Dr C: “We need to protect allergy sufferers”
Natasha Ednan-laperouse died after eating a baguette that contained sesame, but wasn’t labelled. Dr C wants awareness
Natasha’s death N was tragic and needless (the 15 year old collapsed mid-flight after suffering an allergic reaction to a Pret a Manger baguette and later died in hospital).
LABELS MUST CHANGE
I was surprised all the allergens weren’t listed, but I understand they are now addressing this. Two Epipens were jabbed into her legs, but sadly neither worked. A junior doctor then performed CPR, but wasn’t told there was a defibrillator on board. Paramedics met the plane but their defibrillator didn’t work, either. She was incredibly unlucky, but her death is a reminder that we need better awareness about allergies.
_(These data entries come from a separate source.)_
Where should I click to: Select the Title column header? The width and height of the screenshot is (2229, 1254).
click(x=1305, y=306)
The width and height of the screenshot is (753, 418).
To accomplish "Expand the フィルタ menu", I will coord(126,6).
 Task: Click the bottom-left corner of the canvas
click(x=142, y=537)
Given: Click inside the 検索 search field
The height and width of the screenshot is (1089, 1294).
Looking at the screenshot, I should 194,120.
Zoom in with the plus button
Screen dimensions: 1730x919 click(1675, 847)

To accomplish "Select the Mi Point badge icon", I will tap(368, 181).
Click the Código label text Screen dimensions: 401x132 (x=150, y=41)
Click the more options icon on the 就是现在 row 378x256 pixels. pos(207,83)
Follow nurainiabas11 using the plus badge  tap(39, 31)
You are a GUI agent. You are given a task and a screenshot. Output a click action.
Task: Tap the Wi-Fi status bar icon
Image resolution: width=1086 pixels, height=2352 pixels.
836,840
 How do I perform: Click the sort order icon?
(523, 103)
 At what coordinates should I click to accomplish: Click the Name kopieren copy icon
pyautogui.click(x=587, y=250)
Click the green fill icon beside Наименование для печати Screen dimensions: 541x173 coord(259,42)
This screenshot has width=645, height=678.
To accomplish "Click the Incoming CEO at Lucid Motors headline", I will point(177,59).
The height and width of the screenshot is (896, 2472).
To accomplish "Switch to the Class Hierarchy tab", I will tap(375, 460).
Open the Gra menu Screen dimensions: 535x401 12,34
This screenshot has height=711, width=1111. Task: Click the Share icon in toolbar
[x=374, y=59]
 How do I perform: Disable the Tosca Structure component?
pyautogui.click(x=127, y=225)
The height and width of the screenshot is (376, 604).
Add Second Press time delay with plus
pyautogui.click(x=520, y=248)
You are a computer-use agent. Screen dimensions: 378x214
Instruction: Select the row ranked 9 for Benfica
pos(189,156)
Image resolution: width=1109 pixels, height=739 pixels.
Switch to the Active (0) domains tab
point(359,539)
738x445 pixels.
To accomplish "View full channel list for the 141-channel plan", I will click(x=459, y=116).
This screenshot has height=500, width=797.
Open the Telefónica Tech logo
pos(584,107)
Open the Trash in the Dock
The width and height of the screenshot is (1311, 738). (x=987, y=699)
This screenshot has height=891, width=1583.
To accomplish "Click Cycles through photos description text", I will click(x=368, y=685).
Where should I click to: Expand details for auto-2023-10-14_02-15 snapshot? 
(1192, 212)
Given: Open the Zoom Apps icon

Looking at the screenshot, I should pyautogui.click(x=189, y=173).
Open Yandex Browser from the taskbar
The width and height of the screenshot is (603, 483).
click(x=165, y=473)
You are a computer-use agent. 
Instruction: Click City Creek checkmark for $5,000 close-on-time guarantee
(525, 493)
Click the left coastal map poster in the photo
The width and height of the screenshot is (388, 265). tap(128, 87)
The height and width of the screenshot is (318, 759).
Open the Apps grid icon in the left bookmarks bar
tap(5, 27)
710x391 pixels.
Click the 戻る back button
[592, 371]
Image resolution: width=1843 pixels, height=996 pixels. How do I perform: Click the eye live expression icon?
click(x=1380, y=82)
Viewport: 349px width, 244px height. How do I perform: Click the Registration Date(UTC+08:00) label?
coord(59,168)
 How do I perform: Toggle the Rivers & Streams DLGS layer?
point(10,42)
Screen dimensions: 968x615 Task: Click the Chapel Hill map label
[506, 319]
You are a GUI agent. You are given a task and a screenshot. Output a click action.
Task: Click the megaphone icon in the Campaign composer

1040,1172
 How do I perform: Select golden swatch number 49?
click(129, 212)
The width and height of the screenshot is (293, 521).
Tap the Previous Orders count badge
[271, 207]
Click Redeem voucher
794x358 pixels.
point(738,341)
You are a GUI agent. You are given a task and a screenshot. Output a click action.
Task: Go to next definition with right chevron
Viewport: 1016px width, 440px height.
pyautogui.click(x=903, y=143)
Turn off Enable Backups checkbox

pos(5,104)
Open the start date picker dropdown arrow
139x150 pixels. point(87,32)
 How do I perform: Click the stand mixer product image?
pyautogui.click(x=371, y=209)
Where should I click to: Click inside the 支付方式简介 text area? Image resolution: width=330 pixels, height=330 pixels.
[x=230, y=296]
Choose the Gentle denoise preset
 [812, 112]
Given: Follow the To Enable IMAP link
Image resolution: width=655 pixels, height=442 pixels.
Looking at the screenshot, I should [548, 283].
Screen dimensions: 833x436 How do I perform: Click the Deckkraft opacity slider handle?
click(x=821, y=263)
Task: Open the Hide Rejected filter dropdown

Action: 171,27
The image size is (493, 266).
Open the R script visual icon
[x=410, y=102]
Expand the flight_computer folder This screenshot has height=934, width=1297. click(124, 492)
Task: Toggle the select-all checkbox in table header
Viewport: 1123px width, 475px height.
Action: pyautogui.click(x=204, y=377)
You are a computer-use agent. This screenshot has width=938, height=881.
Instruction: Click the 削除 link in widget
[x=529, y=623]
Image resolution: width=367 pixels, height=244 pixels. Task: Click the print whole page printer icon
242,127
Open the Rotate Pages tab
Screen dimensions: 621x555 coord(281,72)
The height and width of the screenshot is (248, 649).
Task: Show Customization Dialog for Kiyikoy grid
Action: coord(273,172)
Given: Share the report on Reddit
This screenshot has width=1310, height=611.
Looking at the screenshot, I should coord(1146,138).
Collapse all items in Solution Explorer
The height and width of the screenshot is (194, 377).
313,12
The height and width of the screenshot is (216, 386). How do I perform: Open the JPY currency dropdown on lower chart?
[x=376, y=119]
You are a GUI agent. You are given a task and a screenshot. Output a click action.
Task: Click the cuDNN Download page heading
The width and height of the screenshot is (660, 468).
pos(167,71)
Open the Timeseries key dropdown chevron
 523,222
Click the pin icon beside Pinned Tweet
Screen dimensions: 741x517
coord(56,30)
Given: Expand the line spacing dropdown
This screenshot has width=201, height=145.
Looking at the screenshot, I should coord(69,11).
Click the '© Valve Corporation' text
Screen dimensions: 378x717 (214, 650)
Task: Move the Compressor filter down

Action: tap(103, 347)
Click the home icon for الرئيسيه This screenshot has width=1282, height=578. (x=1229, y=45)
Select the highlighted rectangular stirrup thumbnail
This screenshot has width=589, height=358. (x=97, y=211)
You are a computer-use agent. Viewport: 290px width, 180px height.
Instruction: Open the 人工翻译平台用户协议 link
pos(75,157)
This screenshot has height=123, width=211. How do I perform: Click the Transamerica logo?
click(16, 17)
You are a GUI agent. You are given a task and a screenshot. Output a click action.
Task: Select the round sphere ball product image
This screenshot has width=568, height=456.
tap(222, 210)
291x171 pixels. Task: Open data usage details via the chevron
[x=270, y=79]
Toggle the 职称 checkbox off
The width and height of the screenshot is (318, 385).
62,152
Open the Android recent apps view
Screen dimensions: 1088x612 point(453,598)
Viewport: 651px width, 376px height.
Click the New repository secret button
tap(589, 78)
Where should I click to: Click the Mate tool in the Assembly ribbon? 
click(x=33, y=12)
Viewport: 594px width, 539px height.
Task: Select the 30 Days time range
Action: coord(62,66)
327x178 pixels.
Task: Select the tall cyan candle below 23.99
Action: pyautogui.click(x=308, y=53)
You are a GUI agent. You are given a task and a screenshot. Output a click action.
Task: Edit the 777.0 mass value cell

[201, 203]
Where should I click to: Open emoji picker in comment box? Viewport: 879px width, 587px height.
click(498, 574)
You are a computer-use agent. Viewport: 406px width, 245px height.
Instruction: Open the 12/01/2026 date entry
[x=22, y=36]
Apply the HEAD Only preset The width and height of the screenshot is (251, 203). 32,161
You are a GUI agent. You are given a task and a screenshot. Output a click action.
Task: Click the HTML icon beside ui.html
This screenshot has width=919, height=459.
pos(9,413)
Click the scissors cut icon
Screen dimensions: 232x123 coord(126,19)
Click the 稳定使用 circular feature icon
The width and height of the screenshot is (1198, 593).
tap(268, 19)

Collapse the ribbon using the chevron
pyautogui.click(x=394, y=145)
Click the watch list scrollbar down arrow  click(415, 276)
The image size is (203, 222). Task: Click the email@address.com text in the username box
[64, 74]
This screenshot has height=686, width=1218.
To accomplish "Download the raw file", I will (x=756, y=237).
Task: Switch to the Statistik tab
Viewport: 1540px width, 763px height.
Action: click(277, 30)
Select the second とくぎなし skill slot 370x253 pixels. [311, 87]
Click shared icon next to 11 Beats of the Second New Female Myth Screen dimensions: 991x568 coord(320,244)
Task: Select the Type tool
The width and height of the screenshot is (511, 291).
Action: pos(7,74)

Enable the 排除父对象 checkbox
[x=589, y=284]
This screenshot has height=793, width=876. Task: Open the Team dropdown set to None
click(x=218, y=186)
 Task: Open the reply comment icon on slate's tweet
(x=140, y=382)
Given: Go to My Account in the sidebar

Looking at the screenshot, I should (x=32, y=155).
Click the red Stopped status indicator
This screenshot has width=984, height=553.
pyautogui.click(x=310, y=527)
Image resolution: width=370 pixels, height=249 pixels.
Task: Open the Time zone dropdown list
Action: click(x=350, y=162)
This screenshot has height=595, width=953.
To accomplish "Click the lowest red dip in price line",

It’s not someone being awkward – it could kill them.
Many people don’t know the difference between intolerances and allergies. An intolerance is caused by you lacking a certain enzyme needed to digest something – like lactose in milk – so you get diarrhoea or bloating. An allergy is an immune system hypersensitivity, so you get a histamine release that can be deadly. A mild allergic reaction would make you feel itchy or give you a rash; a severe reaction would make your throat swell, you’d have breathing difficulties, feel faint and potentially lose consciousness. In a nutshell, for an intolerance, you’d have a peppermint tea, for a low-level reaction an antihistamine, and for a severe reaction you need to use your Epipen and call 999.
Say your child wants to invite a friend over, but they have allergies, don’t panic, simply call their mum and ask for their advice. If, say, you have a peanut allergy, even kissing somebody who has eaten peanuts could cause a reaction, so you need to know how allergic they are.
GET A PROPER TEST
Children can grow out of allergies to things like milk, eggs and soy, but you rarely grow out of allergies to nuts, sesame and seafood, and you can develop an allergy at any time. If you suspect you or your child has an allergy, don’t rely on high street tests, see your GP.
BE AWARE, SAVE LIVES
Natasha’s life ought to have been saved. Airlines shouldn’t just rely on there being a GP on board, emergency medical equipment should be available in-light, and food should be labelled correctly. Even then, people will make mistakes – a new chef could muddle up chopping boards, for example – so we all need to know about allergies. Ask questions, know to call 999, and hopefully this won’t happen again.